Download or read book Dark Matter written by Sheree R. Thomas and published by Aspect. This book was released on 2004-01-02 with total page 330 pages. Available in PDF, EPUB and Kindle. Book excerpt: Dark Matter is the first and only series to bring together the works of black SF and fantasy writers. The first volume was featured in the "New York Times," which named it a Notable Book of the Year.

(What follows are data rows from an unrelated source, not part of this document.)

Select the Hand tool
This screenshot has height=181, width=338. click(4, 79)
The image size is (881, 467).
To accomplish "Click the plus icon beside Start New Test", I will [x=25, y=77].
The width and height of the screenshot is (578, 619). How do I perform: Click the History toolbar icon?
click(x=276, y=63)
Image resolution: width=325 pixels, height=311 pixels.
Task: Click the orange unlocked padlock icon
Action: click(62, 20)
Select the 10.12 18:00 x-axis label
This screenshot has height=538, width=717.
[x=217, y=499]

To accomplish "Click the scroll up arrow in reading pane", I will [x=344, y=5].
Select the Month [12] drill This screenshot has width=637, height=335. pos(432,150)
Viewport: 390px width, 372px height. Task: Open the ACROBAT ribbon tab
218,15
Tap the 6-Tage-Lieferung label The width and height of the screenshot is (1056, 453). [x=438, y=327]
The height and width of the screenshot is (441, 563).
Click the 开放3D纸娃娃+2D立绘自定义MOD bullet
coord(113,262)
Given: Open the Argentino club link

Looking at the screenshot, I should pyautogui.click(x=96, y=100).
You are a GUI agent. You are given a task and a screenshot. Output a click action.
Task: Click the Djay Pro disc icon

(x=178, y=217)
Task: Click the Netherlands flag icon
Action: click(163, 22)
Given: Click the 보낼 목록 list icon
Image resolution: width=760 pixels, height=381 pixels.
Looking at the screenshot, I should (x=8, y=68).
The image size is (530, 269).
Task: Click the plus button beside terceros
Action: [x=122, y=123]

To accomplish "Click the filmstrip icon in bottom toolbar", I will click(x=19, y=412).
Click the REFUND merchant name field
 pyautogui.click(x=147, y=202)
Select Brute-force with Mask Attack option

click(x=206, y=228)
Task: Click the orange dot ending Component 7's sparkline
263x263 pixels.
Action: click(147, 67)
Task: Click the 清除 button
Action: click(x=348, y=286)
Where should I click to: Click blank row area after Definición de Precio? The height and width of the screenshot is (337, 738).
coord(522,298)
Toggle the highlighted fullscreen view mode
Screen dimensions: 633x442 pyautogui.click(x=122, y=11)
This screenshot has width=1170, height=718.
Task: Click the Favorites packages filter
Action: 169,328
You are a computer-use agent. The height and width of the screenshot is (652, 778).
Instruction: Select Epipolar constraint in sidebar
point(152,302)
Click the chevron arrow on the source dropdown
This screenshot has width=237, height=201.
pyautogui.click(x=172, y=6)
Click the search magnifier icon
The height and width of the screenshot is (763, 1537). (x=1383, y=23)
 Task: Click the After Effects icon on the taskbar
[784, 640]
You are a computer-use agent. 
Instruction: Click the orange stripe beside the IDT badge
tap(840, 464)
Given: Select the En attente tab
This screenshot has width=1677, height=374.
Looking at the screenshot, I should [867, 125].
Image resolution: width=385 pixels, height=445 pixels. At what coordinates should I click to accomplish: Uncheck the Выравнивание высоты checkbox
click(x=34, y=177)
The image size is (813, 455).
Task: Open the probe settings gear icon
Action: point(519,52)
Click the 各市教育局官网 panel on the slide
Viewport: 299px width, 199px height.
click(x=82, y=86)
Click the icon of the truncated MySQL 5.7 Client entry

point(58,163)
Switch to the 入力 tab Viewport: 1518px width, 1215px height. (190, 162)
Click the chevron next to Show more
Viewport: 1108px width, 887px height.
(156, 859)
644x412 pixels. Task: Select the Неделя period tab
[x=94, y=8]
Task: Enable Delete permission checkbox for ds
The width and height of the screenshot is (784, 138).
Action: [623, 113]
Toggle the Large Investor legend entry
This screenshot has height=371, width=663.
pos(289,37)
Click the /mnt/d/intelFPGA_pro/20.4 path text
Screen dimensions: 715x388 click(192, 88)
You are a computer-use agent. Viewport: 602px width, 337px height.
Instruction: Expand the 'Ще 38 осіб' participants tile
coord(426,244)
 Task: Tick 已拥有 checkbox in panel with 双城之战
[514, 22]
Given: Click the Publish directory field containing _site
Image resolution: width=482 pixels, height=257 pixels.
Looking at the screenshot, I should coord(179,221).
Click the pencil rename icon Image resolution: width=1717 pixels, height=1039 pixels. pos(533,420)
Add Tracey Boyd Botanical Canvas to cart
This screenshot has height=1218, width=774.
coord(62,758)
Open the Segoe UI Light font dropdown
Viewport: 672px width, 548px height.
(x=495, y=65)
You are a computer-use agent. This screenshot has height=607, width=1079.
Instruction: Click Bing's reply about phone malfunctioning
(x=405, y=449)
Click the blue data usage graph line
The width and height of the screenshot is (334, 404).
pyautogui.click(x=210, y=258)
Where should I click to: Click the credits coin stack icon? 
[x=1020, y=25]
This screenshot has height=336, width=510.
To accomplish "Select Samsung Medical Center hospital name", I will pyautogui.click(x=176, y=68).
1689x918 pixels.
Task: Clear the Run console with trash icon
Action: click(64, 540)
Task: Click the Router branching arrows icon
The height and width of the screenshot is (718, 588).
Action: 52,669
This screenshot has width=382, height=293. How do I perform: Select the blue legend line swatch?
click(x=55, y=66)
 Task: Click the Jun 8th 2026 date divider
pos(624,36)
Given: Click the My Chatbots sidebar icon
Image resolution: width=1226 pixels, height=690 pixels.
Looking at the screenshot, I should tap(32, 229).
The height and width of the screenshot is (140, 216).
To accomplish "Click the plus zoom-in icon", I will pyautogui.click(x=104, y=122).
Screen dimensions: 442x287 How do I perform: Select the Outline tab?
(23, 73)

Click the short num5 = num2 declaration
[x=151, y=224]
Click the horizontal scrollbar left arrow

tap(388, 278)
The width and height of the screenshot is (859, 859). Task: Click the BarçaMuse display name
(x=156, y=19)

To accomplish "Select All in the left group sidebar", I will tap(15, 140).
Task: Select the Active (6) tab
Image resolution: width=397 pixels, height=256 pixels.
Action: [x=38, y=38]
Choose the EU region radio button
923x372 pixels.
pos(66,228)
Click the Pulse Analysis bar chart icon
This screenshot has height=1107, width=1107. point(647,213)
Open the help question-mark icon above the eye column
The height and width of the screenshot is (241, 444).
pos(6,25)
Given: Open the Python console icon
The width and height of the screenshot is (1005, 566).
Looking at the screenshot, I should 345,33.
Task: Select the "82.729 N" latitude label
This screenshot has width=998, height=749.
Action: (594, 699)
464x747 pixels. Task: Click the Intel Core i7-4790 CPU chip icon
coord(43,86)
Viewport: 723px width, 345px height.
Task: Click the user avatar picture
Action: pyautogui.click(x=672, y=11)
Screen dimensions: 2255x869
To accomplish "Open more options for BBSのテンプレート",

Book The Legend of the Black Mecca

Download or read book The Legend of the Black Mecca written by Maurice J. Hobson and published by UNC Press Books. This book was released on 2017-10-03 with total page 337 pages. Available in PDF, EPUB and Kindle. Book excerpt: For more than a century, the city of Atlanta has been associated with black achievement in education, business, politics, media, and music, earning it the nickname "the black Mecca." Atlanta's long tradition of black education dates back to Reconstruction, and produced an elite that flourished in spite of Jim Crow, rose to leadership during the civil rights movement, and then took power in the 1970s by building a coalition between white progressives, business interests, and black Atlantans. But as Maurice J. Hobson demonstrates, Atlanta's political leadership--from the election of Maynard Jackson, Atlanta's first black mayor, through the city's hosting of the 1996 Olympic Games--has consistently mishandled the black poor. Drawn from vivid primary sources and unnerving oral histories of working-class city-dwellers and hip-hop artists from Atlanta's underbelly, Hobson argues that Atlanta's political leadership has governed by bargaining with white business interests to the detriment of ordinary black Atlantans. In telling this history through the prism of the black New South and Atlanta politics, policy, and pop culture, Hobson portrays a striking schism between the black political elite and poor city-dwellers, complicating the long-held view of Atlanta as a mecca for black people.

Book Little Black Book of Stories

Download or read book Little Black Book of Stories written by A. S. Byatt and published by Vintage. This book was released on 2007-12-18 with total page 151 pages. Available in PDF, EPUB and Kindle. Book excerpt: An unforgettable collection of fairy tales for grownups—from the Booker Prize-winning author of Possession. • “A delight.... provoking and alarming, richly yet tautly rendered.... [She] has the sheer narrative skill to raise the hairs on the back of your neck and make your pulse race.” —The New York Times Book Review Like Hans Christian Andersen and the Brothers Grimm, Isak Dinesen and Angela Carter, A. S. Byatt knows that fairy tales are for adults. And in this ravishing collection she breathes new life into the form. Little Black Book of Stories offers shivers along with magical thrills. Leaves rustle underfoot in a dark wood: two middle-aged women, childhood friends reunited by chance, venture into a dark forest where once, many years before, they saw–or thought they saw–something unspeakable. Another woman, recently bereaved, finds herself slowly but surely turning into stone. A coolly rational ob-gyn has his world pushed off-axis by a waiflike art student with her own ideas about the uses of the body. Spellbinding, witty, lovely, terrifying, the Little Black Book of Stories is Byatt at the height of her craft.